La seconde fonctionne selon un mode décentralisé, rural et fortement tertiarisé. Elle joue le rôle de hub d’innovation dans certains secteurs comme la santé ou les logiciels. Sur le plan commercial, le pays est un Petit Poucet comparé à son voisin. Protectionniste, il n’hésite pas à se défendre contre l’afflux de produits « made in China ». Selon le ministère du commerce chinois, l’Inde aurait lancé pas moins d’une douzaine de procédures anti-dumping contre Pékin au premier semestre 2017, plus que n’importe quel autre pays.

Des économies qui pourraient être complémentaires

Ces modèles ne sont pas figés. La Chine de Xi Jinping ne parle que de rééquilibrer son économie de l’industrie vers les services, et de la production de masse vers la spécialisation et le haut de gamme. L’Inde de Narendra Modi, a contrario, rêve d’industrialisation.

Son gouvernement réputé pro-business en a fait le pilier de son programme économique à travers la campagne « make in India » : un appel aux investisseurs étrangers à venir s’implanter dans le sous-continent pour profiter à la fois de son immense marché (1,3 milliard d’habitants) et de son faible coût du travail.

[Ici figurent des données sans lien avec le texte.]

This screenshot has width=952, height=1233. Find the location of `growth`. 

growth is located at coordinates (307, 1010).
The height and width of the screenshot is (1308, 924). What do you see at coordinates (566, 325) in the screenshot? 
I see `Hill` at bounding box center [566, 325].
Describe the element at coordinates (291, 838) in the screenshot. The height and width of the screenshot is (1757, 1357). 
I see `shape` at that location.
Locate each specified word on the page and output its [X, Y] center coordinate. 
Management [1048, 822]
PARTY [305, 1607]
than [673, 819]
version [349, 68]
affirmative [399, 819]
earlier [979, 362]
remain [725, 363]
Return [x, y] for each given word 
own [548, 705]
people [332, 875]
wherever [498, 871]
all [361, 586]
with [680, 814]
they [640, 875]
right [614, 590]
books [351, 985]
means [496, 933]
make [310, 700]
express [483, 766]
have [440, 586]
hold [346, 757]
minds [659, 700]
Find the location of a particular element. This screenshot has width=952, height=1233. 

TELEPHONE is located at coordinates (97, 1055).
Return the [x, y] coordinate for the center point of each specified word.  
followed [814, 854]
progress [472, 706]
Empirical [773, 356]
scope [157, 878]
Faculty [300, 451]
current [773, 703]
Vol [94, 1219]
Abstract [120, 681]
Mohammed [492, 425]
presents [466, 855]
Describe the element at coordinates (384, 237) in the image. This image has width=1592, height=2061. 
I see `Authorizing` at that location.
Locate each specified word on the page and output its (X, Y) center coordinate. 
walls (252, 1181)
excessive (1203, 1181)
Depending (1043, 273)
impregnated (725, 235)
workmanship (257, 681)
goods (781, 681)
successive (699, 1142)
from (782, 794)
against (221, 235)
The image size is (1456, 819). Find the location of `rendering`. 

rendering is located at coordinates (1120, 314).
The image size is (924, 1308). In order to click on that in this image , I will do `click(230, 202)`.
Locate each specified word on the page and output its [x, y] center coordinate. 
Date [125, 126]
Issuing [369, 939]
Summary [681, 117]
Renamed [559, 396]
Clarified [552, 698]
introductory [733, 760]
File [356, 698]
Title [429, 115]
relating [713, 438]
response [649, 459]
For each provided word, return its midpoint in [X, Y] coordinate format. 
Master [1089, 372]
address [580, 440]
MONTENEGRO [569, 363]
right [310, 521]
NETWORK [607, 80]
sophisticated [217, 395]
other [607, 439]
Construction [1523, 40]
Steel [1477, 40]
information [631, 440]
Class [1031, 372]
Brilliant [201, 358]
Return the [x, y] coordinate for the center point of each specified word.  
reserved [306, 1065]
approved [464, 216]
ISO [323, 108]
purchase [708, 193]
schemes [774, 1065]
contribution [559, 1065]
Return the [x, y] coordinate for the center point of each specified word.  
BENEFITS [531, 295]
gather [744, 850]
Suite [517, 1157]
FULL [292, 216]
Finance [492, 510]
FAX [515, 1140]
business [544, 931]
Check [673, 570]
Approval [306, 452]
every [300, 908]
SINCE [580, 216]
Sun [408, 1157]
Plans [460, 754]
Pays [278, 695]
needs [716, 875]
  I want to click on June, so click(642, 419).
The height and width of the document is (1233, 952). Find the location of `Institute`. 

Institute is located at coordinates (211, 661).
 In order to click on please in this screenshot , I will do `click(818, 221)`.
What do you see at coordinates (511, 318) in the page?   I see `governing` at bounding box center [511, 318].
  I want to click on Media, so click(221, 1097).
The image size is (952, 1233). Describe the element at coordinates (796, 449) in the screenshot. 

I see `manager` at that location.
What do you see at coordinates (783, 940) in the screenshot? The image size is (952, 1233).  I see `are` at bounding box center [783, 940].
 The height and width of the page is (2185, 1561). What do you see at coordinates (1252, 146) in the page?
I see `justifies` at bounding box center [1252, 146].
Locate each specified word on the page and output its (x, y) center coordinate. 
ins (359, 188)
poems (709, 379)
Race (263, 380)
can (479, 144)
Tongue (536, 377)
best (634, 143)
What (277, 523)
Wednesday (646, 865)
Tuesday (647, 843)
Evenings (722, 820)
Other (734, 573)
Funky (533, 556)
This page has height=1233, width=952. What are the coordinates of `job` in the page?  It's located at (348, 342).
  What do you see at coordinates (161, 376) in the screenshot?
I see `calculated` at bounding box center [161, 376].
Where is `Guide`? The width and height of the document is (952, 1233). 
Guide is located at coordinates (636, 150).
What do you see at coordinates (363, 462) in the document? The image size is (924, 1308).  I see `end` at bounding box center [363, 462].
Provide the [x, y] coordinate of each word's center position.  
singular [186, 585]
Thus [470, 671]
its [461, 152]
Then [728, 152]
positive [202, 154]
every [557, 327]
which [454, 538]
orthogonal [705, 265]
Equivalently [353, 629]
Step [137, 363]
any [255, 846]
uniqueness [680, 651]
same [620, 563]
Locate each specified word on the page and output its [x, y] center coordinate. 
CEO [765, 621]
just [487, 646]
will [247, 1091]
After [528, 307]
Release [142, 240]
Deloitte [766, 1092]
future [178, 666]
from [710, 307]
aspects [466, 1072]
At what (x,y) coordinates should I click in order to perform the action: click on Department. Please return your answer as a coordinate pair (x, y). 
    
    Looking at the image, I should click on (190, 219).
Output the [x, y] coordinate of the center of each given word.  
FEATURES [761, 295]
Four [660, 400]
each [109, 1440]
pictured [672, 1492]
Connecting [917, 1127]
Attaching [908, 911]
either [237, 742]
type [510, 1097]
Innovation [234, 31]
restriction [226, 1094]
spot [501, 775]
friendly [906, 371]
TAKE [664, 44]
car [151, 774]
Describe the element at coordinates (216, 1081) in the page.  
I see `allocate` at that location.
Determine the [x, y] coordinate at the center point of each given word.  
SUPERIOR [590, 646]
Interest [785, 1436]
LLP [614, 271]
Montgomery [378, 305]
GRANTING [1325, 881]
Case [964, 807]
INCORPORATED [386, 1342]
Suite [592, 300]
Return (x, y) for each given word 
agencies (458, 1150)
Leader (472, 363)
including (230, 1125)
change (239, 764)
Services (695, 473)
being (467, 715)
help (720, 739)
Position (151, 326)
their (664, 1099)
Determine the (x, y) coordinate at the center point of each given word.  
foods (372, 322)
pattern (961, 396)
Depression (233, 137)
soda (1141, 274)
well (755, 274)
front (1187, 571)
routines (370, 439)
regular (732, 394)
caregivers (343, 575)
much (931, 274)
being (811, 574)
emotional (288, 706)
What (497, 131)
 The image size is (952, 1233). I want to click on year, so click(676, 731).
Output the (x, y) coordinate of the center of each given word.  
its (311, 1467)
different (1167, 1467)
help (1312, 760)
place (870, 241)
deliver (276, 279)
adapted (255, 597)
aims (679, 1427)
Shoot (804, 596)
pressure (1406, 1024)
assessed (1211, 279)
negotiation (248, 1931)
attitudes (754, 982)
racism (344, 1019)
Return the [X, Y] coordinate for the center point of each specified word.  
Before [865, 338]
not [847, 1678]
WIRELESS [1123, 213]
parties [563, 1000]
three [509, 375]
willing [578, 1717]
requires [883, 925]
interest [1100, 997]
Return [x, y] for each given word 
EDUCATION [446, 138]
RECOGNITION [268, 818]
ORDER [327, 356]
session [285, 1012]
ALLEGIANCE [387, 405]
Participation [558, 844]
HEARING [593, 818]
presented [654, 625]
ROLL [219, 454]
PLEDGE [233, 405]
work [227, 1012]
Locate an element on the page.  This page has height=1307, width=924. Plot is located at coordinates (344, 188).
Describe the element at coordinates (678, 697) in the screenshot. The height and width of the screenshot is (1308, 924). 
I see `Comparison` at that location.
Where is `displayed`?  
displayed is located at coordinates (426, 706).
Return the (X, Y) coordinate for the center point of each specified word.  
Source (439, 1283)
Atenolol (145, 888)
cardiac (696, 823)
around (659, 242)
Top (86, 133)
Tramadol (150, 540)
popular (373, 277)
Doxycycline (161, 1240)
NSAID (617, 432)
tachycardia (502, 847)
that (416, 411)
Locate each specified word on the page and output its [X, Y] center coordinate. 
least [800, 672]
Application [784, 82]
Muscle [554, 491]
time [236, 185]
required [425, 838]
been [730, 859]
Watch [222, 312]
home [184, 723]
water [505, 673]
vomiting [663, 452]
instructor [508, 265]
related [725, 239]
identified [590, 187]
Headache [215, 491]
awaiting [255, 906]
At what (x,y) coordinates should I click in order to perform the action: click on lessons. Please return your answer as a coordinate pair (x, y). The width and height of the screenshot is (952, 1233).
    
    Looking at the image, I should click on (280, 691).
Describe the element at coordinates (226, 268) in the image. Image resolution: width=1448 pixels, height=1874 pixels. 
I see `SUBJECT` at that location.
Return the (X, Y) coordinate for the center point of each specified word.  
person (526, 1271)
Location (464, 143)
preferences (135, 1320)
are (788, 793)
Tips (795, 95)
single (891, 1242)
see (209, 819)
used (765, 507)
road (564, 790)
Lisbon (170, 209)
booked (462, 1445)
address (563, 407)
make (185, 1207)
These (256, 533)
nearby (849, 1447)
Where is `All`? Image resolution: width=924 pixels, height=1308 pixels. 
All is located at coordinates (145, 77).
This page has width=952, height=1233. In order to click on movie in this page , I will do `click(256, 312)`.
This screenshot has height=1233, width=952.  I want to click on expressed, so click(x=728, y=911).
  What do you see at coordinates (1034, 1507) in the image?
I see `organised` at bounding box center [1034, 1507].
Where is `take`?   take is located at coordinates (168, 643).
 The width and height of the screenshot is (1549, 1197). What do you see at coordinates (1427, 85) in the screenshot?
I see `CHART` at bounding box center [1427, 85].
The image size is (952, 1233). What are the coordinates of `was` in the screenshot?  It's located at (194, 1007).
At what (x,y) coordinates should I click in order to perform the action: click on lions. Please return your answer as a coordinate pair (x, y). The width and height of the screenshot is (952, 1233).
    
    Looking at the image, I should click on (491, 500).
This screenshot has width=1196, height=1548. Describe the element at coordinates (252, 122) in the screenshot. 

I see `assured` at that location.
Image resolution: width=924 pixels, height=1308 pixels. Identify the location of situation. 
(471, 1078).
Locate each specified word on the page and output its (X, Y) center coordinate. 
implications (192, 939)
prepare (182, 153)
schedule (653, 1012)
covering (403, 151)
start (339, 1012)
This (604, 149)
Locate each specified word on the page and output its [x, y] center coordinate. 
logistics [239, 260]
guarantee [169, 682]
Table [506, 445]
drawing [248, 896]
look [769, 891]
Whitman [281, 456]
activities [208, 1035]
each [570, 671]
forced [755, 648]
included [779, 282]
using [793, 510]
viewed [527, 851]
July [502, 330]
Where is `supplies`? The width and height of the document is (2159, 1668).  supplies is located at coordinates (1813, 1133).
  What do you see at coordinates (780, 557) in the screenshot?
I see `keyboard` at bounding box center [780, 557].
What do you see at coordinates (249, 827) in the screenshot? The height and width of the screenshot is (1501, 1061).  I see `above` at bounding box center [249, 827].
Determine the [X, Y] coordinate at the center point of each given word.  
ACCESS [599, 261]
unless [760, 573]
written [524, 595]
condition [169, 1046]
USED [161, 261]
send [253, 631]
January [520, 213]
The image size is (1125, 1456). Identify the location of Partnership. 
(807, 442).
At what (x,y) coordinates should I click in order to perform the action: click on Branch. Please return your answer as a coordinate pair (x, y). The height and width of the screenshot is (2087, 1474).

Mais cette transformation se heurte à plusieurs obstacles parmi lesquels une bureaucratie titanesque et un déficit criant d’infrastructures.

« L’Inde manque d’infrastructures alors que la Chine est surcapacitaire et aurait donc tout intérêt à lui en fournir, fait remarquer Mahamoud Islam, économiste spécialiste de l’Asie chez l’assureur-crédit Euler-Hermes. Ces deux économies jouent sur deux tableaux différents mais elles sont aussi complémentaires et pourraient en profiter. » Ce n’est aujourd’hui guère le cas.

Des initiatives essentiellement symboliques

Le club des Brics peut-il contribuer à changer la donne ? « Il serait remarquable qu’il permette de renforcer l’intégration économique entre les deux voisins qui est aujourd’hui quasi-nulle », note M. di Meglio. L’Inde n’est que le 13e partenaire commercial de la Chine. Laquelle entretient des relations bien plus intenses avec les Etats-Unis, l’Europe, et le reste de l’Asie où elle a atomisé ses chaînes de production.

Mais les BRICS ont beau multiplier les messages sur la nécessité d’une coopération accrue, le groupe a jusqu’ici accouché d’initiatives essentiellement symboliques, si ce n’est la création, à l’été 2015, de leur Nouvelle banque de développement. L’essentiel pour ses membres, décrit à l’agence AP Steve Tsang, du China Institute de la SOAS, l’Ecole des études orientales et africaines de l’université de Londres, est de projeter une image de consensus à travers des communiqués finaux volontairement « insipides ».